One of my favourite things about winter has got to be leeks. They’re such a fab vegetable. Tasty, versatile, easy to grow and they smell absolutely amazing.
The pungent aroma that they immediately release the second you pull them from the ground is almost overpowering, and a real reminder of why homegrown food is so exciting.
If you take care of your leeks they’ll reward you all through winter and into spring. Here are a few wintery leek tips to make sure they reach your plate in tip-top condition.
Happy to stay in the ground
You can leave leeks in the ground all through winter, and pick them as and when you need them. They’re very hardy, so there is no need to dig your leeks up early if you don’t want to.

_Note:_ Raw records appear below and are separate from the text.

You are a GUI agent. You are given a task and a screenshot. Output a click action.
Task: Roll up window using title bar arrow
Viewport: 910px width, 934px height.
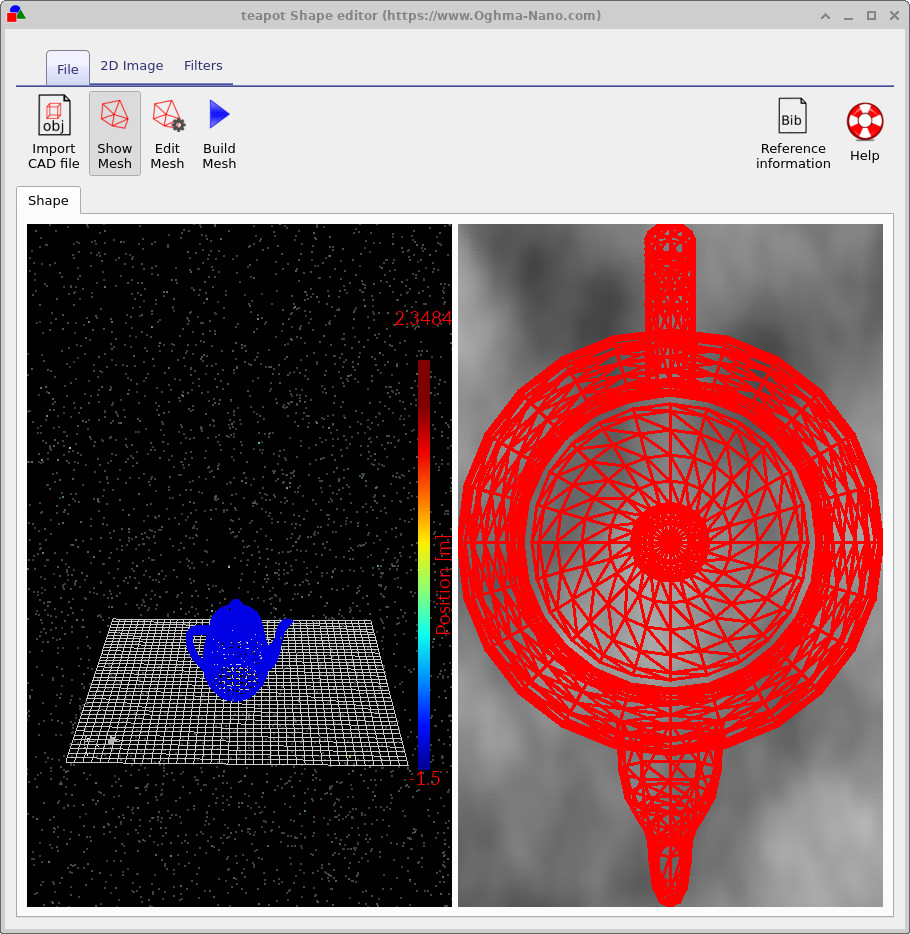(x=824, y=16)
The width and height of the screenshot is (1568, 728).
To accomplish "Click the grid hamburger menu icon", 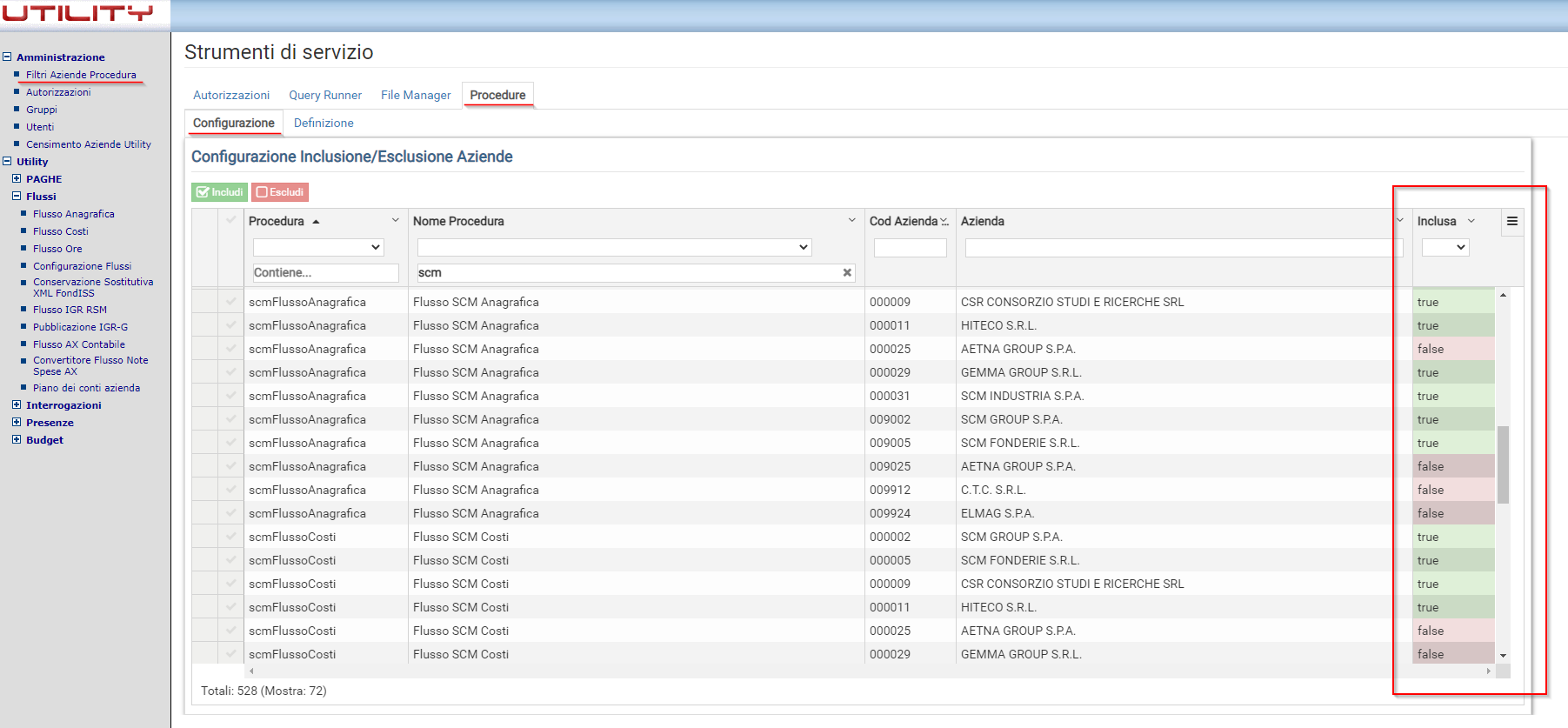I will click(x=1511, y=221).
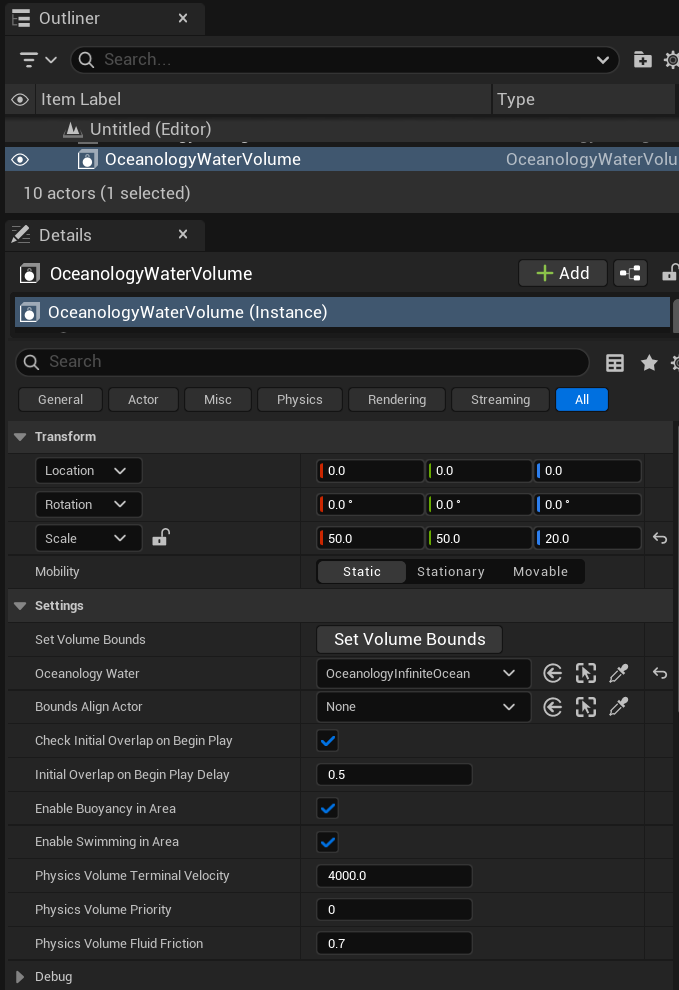
Task: Open the Location transform dropdown
Action: [88, 470]
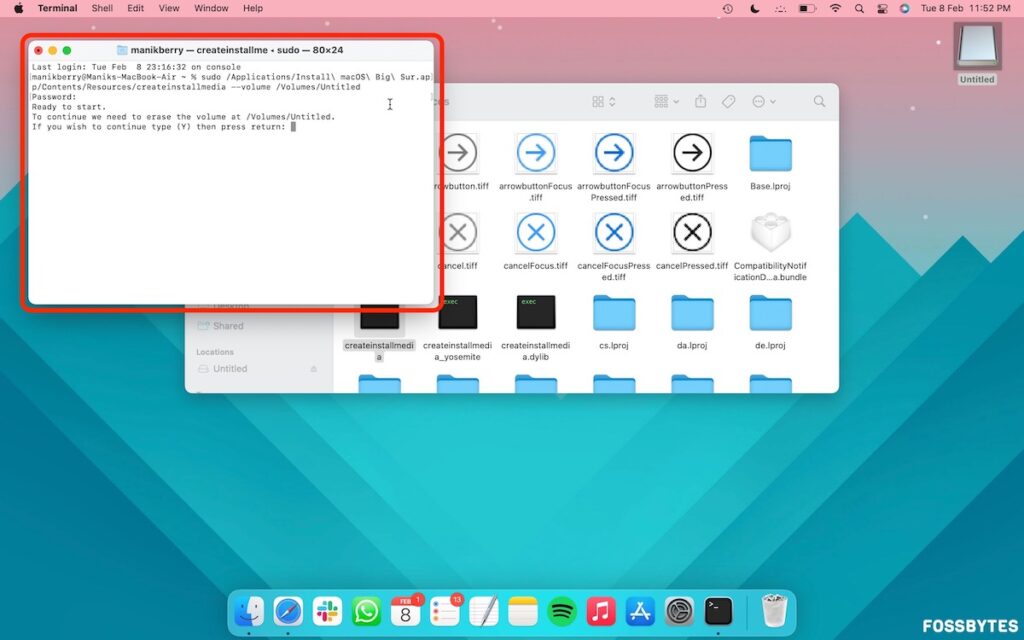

Don’t need a frost to improve them
Unlike other winter veg such as kale, cavolo nero, sprouts, and parsnips, leeks don’t need a frost to improve their taste or sweetness. They’re ready to go as soon as those chunky shanks are big enough.
Harvest with care!
When you harvest a leek, make sure you use a spade and dig around the root. Don’t be tempted to yank the leek up by the shank as they root pretty solidly and you can easily pull the bottom off.
Wash thoroughly as grits get into the top layers. No one wants to spoil a good leek.
The spindly ones will pick up in Spring – Beat the Hungry Gap!
A few years ago, I made an almost accidental late sowing of leeks which never really grew to much over summer. However, by mid-March, the leeks had undergone a sizeable growth spurt in the better weather, and I was harvesting fat leeks just as my early plantings had finished.
I went on to harvest leeks until June when the supply finally ran out. This made a real bonus contribution to the kitchen during the Hungry Gap.
Ever since I stumbled across this discovery, I’ve always sown a late batch of leeks to grow on in Spring and complement my main crop.
For Hungry Gap leeks, I normally plant out in June. If you use a pot sowing method, you can sow your seeds at the same time as your main crop and as long as you keep watering, the leeks will be fine outside in the pot until you’re ready to plant out.
Expensive in the shops
Another leek bonus is the money saved from growing them and it always surprises me how much leeks fetch in the shops. The cheapest of the large supermarkets sell organic leeks at £5 a kilo, and leeks featured regularly in my veg growing money-saving experiment of 2011.
If you’ve got some cheddar cheese too, then you can pretty much always make a meal, whether it’s a pasty, a tasty tart, or a winter warming leek and potato soup. But for me, you really can’t beat leeky cheese on toast. – it’s the perfect lunchtime reward for a rainy morning working on the plot.